How to remember the Underwear Rule There is an easy way to remember the Underwear Rule.
Remember the word PANTS.
The first letter from each of the rules makes up the  word PANTS.

P  Privates are private

A  Always remember your body belongs to you

N  No means no

T  Talk about secrets that upset you

S  Speak up. Someone can help

The concept of an acronym is too complex for many children with a learning disability.

Concepts such as  an adult you trust are also too difficult for many children as is the ability to telephone Childline. The concept of the right to say No is also problematic as  children cannot say No to many things such as going to school; having a bath and their hair washed; having their ails cut; washing their hands; or wearing a seat belt in the car.

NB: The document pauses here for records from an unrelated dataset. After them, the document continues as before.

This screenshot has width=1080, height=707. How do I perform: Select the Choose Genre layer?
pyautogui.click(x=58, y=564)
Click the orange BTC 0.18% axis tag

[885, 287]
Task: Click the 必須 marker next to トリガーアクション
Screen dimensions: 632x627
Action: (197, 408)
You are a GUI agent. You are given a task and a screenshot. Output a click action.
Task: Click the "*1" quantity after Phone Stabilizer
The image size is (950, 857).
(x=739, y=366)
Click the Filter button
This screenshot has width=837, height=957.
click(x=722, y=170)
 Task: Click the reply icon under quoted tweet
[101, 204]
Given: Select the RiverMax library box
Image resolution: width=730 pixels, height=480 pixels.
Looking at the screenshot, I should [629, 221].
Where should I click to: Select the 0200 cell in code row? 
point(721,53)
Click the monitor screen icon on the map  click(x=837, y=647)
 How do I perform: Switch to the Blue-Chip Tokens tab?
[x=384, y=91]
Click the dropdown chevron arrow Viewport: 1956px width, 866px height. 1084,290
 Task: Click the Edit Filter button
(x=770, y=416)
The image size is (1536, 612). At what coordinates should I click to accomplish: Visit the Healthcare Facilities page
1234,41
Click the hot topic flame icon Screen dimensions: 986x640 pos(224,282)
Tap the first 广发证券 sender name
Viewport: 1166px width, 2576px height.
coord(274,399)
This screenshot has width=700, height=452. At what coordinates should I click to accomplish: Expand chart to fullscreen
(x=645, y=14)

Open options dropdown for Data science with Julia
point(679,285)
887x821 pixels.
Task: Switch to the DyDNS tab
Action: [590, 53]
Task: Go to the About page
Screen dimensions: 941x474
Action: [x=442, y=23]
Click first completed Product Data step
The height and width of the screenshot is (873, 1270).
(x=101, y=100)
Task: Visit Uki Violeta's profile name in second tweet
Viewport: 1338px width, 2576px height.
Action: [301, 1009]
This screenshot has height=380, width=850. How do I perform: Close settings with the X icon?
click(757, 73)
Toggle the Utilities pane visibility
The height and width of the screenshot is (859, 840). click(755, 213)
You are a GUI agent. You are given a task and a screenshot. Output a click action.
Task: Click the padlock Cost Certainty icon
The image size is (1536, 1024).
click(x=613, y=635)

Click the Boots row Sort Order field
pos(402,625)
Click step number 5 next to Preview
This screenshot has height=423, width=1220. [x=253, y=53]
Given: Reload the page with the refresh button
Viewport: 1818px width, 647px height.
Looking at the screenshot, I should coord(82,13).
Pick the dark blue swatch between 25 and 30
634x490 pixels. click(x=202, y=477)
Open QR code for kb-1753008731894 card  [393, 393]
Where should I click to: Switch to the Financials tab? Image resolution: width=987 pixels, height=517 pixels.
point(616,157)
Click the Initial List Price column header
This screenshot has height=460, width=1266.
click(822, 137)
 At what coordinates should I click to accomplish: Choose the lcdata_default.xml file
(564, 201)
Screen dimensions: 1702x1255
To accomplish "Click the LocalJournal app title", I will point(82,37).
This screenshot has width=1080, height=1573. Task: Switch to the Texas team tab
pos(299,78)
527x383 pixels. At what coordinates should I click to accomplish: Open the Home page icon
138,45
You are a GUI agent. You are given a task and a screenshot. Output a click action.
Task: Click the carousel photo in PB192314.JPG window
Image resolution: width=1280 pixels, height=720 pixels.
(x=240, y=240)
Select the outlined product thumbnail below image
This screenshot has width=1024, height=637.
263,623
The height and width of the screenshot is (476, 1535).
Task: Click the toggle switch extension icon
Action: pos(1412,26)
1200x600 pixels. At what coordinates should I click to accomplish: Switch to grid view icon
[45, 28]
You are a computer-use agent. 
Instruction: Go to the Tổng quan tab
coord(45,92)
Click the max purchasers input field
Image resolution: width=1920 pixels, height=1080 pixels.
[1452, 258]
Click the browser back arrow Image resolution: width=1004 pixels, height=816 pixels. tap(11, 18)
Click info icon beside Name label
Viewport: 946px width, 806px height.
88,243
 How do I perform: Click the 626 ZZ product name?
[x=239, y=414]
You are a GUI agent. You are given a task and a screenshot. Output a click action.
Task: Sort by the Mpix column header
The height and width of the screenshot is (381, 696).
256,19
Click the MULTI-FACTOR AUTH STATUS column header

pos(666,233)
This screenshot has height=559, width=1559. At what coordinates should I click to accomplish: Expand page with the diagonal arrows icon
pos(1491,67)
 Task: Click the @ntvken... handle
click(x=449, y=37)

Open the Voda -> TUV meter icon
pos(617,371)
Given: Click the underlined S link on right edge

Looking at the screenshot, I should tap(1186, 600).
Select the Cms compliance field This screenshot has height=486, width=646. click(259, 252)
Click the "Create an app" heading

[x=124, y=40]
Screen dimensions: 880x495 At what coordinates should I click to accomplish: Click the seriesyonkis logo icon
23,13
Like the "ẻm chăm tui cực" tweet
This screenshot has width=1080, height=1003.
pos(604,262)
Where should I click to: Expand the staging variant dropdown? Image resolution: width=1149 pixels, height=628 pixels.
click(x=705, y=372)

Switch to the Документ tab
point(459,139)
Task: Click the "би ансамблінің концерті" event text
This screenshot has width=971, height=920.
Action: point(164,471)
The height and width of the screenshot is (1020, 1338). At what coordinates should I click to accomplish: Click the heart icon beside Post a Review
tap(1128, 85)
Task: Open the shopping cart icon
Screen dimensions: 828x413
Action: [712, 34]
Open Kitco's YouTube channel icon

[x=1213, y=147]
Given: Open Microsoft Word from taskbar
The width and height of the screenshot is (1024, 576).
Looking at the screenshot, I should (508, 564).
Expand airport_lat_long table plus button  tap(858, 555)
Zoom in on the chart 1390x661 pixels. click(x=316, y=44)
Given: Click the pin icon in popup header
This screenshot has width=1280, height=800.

Children with more severe learning difficulties, particularly those on the autistic spectrum, need simple, straightforward and unequivocal  rules, such as:

  • Someone can only touch you between your legs (or your willie)  if  its Mummy (or other main carer  or Mummy (or other main carer) says it’s OK. (This covers bathing, medical examinations or treatment or similar)
  • If someone tries to touch you ors touches you  between your legs (or your willie) you  must say no and you must tell Mummy (or other main carer) straight away.
  • If someone shows you his willie or ask you to touch it, you should say no and you must tell Mummy (or other main carer) straight away.

It’s important to use words that the child understands for their private parts and to name the person of people that they should tell. And to go over the rules many times.

I’m delighted that efforts are being made to protect children with learning disabilities from abuse; but  something less complex  is needed to give the more vulnerable children, who have least language, least ability to understand and fewest means of making themselves understood. They need simple clear rules – and to be protected by adults.

 

 

2 thoughts on “Well meaning PANTS booklet is too difficult for many children with learning difficulties

  1. I agree completely – children need clear unambiguous information. It is not an option for them to say ‘no’ to a whole range of activities – as you say hair brushing, school, seat belts etc etc.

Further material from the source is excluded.